Here’s the growth trend for government spending since 1981 when Reagan was sworn into office.

And here’s how that breaks down by each of these presidents’ first terms.

Republicans like to portray Democrats as big spenders. But the truth is more complicated. Democratic Congresses were pliant under Reagan and the first Bush, and thus federal spending (particularly military spending under Reagan) grew dramatically. For Bush 41, this trend didn’t hold when he needed it and he lost his re-election bid amid a weak economy.

Working with a Republican Congress, George W. Bush too presided over a major increase in federal spending. This, along with the large tax cuts he passed in 2001 and 2003, exploded federal deficits, but also likely helped him through the economic hard times at the beginning of his first term.
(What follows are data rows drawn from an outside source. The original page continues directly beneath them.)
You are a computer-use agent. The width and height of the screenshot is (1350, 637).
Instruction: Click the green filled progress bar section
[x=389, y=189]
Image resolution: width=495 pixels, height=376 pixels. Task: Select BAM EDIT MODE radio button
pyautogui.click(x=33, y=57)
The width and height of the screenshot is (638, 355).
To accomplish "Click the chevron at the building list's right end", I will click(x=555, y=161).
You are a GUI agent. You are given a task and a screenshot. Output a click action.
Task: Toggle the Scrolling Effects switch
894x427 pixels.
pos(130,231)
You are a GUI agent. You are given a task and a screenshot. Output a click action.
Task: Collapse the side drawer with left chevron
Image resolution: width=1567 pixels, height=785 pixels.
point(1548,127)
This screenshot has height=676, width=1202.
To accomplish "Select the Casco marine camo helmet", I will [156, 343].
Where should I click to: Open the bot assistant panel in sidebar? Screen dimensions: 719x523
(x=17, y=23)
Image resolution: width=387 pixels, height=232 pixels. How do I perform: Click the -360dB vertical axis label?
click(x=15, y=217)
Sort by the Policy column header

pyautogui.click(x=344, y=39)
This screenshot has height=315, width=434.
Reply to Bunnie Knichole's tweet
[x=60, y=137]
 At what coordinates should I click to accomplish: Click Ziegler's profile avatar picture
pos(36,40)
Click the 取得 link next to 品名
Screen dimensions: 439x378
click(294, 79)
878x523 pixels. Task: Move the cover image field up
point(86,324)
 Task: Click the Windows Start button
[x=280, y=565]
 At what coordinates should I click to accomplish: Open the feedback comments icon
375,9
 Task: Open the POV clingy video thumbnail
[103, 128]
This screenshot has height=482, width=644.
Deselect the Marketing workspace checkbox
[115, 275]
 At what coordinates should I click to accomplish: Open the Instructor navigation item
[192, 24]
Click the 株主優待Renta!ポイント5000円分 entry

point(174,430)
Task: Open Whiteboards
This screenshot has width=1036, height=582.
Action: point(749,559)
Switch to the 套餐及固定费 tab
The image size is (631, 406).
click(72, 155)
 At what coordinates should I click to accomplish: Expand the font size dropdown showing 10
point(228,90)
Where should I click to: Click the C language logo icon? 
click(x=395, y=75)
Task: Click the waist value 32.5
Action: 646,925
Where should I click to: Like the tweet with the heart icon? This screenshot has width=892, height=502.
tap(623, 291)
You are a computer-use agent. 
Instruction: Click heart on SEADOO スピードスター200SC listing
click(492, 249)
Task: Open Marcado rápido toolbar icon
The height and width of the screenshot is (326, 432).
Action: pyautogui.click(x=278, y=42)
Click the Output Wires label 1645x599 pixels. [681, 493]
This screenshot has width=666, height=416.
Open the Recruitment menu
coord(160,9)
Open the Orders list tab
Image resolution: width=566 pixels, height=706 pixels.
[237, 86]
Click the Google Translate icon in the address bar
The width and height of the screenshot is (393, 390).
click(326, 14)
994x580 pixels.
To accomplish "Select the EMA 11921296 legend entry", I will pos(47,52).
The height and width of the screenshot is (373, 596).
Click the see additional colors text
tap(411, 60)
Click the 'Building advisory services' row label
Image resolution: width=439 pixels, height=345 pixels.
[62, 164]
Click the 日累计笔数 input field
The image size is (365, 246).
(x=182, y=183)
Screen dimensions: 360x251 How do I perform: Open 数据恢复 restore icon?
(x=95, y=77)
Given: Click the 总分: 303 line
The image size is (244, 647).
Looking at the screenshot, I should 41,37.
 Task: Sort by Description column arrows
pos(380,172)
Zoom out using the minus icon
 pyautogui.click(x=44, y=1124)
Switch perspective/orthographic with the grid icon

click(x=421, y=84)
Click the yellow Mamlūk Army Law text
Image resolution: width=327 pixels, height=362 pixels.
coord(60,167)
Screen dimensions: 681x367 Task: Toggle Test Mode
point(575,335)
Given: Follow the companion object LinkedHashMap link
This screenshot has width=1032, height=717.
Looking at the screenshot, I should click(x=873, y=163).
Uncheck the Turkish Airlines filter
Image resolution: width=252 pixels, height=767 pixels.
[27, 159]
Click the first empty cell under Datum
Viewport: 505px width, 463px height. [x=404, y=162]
Clinton and Obama, who both lost control of the federal purse strings to an intransigent opposing party halfway through their first terms, were comparatively hamstrung. Politically, this proved to be a much bigger problem for Obama than it was for Clinton — Obama, after all, inherited a historic financial and economic crisis. But Obama’s economy is finally picking up on its own, and just in time. This Congress isn’t about to give him a hand — and, for good measure, thanks to last year’s debt limit deal, Obama’s consigned to a continued downward trend in spending for the next couple of years at least.